Linda Li introduces the new Browser Automation Tool (Preview) in Azure AI Foundry Agent Service, enabling developers to automate browser tasks via natural language using Playwright Workspaces in Azure.

Announcing the Browser Automation Tool (Preview) in Azure AI Foundry Agent Service

Author: Linda Li

Overview

Microsoft has released the Browser Automation Tool (Preview) as the newest action tool in Azure AI Foundry Agent Service, accessible via API and SDK. This tool empowers developers to build AI agents capable of automated browser-based workflows—such as searching, form-filling, booking appointments, and navigating web applications—all through natural language prompts.
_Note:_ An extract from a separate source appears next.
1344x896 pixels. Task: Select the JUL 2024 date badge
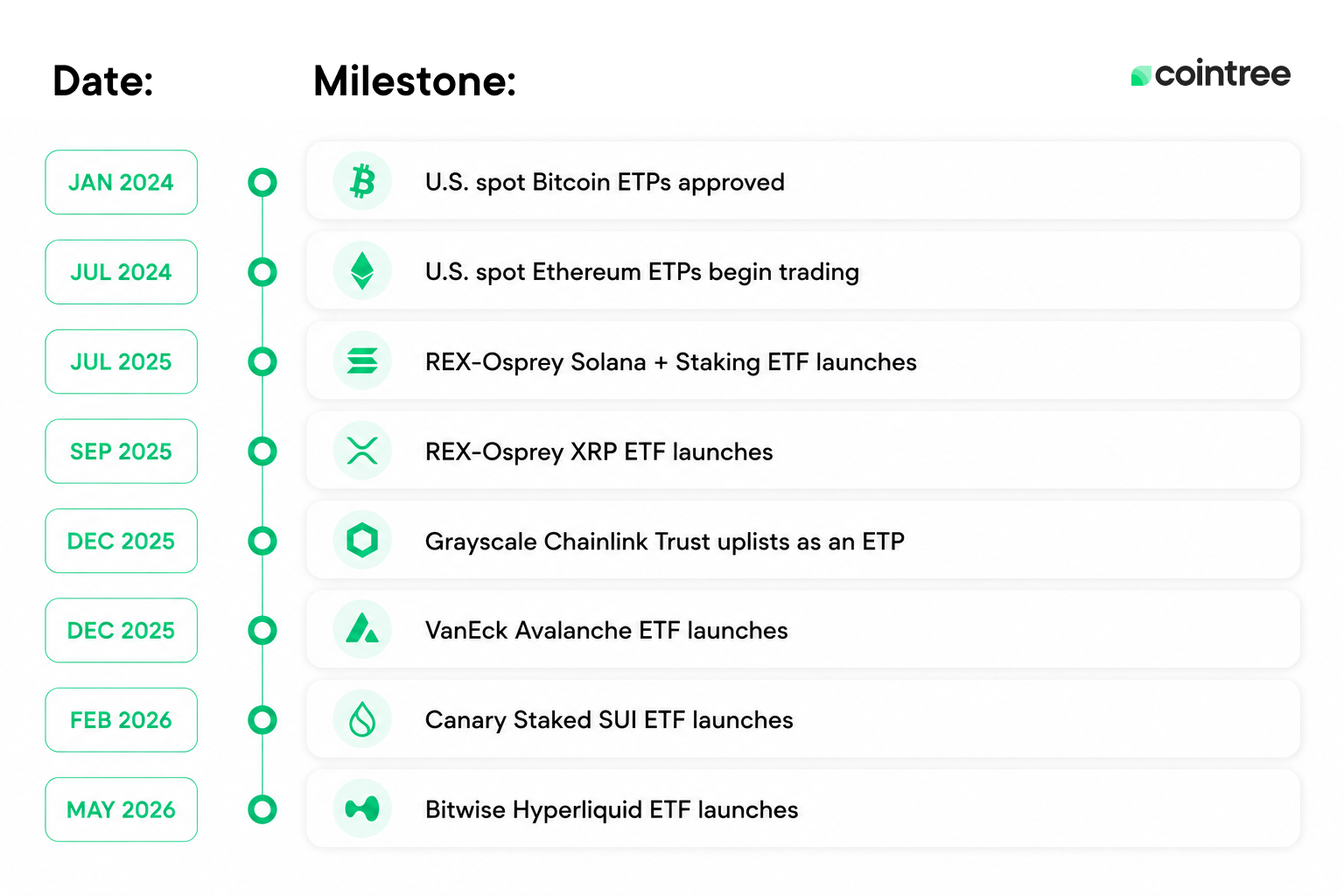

The tool leverages Playwright Workspaces to provide isolated, cloud-hosted browser sessions.

Key Benefits

Natural Language to Automation: Easily translate user intents into browser actions.
Realistic Web Interactions: Handle multi-step tasks like bookings, form fills, and navigation, simulating real user interactions.
Isolated Execution: Browser sessions run in Azure-hosted, sandboxed environments—no manual maintenance of VMs or browsers.
Multi-turn Conversations: Agents can iteratively refine automation tasks in response to ongoing user input.
Robust Automation: The tool analyzes DOM and accessibility trees for semantic interaction, going beyond pixel-based automation.
Diverse Use Cases: Handle workflows such as reservations, product research, or updating data in web forms.

Example Use Cases

Booking & Reservations: Automate class sign-ups, appointments, or reservations through complex forms.
Product Discovery: Perform product and review searches, returning structured summaries.
Web Form Submission: Automate uploading documents or editing user profiles.
Customer Support Operations: Fetch ticket or account data across multiple web services.

How It Works

User Query: User provides a request in natural language, e.g., “Show me yoga classes this week at [site]”.
Session Provisioning: Azure AI Foundry Agent Service connects to Playwright Workspaces, starting a sandboxed browser session in your Azure subscription.
Agent Reasoning: The agent parses page structures (DOM) to determine required actions.
Action Execution: Browser Automation Tool executes step-by-step actions within the session, reporting updates after each.
Multi-turn Loop: Agent and user iterate until the desired task is achieved.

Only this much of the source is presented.